Quote from: Tamas on March 16, 2020, 02:44:46 PM
This won't be any consolation of course, but a hospital, I am sure, is far from being safe from infection. As long as you have such a low exposure as you describe, you should be fine to continue visiting, and most importantly if she does get infected, do not blame yourself, as almost certainly it would arrive to her from inside the hospital.

Thanks Tamas.
"Come grow old with me
The Best is yet to be
The last of life for which the first was made."

Threviel

#2443
Quote from: Valmy on March 16, 2020, 01:09:26 PM
Quote from: Threviel on March 16, 2020, 12:58:15 PM
Fixed it, two islands of sanity in a sea of bad decisions.

Really? South Korea made all the bad decisions?

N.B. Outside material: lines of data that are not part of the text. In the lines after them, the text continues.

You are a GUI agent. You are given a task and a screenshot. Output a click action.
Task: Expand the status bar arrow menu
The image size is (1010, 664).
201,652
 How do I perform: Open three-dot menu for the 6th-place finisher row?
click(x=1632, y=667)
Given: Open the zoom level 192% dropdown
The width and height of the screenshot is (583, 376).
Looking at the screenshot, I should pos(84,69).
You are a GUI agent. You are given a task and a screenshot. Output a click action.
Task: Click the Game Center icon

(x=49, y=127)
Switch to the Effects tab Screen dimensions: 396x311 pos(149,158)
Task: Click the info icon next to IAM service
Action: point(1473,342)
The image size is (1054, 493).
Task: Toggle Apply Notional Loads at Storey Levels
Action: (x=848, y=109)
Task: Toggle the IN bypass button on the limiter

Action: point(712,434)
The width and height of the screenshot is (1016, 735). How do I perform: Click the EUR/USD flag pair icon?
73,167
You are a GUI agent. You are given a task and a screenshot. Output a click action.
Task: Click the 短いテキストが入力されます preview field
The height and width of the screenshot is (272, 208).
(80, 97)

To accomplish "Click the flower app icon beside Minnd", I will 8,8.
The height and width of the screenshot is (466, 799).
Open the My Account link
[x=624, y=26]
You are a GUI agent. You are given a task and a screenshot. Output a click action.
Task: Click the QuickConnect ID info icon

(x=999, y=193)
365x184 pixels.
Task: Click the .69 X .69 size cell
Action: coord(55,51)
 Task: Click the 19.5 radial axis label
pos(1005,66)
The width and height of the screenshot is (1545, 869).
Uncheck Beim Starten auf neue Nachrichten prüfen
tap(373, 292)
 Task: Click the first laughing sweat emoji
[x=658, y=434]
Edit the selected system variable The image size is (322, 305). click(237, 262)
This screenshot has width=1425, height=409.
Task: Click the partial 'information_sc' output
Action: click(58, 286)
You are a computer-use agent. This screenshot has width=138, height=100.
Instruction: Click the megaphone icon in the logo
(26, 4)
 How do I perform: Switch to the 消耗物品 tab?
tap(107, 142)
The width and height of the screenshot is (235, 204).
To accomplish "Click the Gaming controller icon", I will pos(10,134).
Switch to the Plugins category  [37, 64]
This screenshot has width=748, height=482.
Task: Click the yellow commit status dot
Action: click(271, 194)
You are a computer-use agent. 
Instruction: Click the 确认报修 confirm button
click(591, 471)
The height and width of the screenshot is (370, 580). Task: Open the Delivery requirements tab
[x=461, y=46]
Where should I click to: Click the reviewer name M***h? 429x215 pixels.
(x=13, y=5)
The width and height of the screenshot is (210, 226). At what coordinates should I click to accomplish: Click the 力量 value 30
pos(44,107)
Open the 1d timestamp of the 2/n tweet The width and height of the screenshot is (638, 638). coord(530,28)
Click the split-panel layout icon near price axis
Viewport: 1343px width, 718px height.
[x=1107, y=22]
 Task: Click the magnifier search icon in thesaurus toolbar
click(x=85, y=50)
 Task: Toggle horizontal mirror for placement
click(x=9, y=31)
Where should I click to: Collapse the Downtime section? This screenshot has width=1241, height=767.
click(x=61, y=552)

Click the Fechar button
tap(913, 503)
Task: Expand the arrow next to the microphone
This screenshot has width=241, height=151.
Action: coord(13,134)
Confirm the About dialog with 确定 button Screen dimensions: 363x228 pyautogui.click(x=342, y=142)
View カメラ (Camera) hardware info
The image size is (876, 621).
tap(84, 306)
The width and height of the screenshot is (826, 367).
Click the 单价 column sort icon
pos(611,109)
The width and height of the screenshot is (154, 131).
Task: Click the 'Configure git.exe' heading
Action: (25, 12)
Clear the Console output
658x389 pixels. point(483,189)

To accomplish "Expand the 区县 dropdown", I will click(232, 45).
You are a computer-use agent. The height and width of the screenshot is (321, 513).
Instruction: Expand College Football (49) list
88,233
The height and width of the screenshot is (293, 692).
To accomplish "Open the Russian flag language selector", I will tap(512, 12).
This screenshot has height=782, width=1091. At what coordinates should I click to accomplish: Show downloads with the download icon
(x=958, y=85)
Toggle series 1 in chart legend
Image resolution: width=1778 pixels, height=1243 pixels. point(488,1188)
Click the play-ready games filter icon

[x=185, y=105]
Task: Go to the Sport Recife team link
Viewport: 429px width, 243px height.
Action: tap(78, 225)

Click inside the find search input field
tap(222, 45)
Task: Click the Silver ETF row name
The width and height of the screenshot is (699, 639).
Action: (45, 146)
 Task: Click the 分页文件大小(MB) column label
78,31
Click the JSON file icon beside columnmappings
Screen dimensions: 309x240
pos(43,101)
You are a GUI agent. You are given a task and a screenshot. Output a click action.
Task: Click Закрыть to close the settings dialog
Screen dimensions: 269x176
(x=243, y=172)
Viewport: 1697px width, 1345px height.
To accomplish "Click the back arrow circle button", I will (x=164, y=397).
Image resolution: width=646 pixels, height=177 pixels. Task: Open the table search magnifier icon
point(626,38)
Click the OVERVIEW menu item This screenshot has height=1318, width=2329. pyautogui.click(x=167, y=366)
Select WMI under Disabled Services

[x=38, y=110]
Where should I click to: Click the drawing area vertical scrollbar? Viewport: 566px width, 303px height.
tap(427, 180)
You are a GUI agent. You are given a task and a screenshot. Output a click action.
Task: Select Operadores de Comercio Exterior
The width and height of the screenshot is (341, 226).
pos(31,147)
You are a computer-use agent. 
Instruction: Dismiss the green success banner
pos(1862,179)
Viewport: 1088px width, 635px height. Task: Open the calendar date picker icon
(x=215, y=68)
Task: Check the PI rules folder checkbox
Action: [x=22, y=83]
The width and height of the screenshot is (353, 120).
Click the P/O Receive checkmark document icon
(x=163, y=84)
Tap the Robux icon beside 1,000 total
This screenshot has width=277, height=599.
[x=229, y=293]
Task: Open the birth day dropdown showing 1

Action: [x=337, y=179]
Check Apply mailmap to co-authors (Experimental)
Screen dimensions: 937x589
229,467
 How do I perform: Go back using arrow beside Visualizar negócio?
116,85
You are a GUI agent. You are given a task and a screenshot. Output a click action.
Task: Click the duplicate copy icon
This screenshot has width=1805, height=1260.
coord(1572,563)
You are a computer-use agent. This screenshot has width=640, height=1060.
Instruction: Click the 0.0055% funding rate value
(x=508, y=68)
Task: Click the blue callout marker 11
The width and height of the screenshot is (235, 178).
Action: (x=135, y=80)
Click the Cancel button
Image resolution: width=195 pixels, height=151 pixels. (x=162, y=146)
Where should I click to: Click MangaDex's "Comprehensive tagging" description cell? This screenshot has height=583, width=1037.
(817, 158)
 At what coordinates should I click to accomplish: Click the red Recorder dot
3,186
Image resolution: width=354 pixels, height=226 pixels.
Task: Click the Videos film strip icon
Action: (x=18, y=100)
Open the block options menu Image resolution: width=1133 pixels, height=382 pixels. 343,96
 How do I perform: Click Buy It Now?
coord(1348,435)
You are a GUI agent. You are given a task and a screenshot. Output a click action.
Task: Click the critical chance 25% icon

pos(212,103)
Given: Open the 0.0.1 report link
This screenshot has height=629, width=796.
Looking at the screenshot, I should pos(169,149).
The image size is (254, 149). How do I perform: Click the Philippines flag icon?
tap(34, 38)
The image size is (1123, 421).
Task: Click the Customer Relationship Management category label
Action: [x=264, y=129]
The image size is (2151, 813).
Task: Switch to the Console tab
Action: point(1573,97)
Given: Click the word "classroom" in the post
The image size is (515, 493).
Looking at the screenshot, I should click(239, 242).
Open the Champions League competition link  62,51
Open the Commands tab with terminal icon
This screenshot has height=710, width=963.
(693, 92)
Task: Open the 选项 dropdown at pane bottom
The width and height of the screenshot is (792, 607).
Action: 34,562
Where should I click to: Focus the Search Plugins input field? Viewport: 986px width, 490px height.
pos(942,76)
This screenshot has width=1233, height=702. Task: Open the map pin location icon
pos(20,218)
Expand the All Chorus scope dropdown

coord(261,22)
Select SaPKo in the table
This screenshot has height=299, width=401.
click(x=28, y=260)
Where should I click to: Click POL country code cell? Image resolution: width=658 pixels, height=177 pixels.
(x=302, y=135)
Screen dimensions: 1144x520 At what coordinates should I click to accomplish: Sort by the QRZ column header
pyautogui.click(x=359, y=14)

Don't know much about it, can't really answer. Did they stop Corona?

I was exaggerating a bit, lots of countries seem to do sensible stuff (edit: The dutch for example). But populistic panicky closings of schools, daycare and borders is not very sensible and may even be counter-productive.

Valmy

Quote from: Threviel on March 16, 2020, 03:12:32 PM
Quote from: Valmy on March 16, 2020, 01:09:26 PM
Quote from: Threviel on March 16, 2020, 12:58:15 PM
Fixed it, two islands of sanity in a sea of bad decisions.

Really? South Korea made all the bad decisions?

Don't know much about it, can't really answer. Did they stop Corona?

I was exaggerating a bit, lots of countries seem to do sensible stuff. But populistic panicky closings of schools, daycare and borders is not very sensible.

Well our schools were already out because of Spring Break. But schools are famously centers of disease spread, is shutting them down temporarily really that big of a deal?
Quote"This is a Russian warship. I propose you lay down arms and surrender to avoid bloodshed & unnecessary victims. Otherwise, you'll be bombed."

Zmiinyi defenders: "Russian warship, go fuck yourself."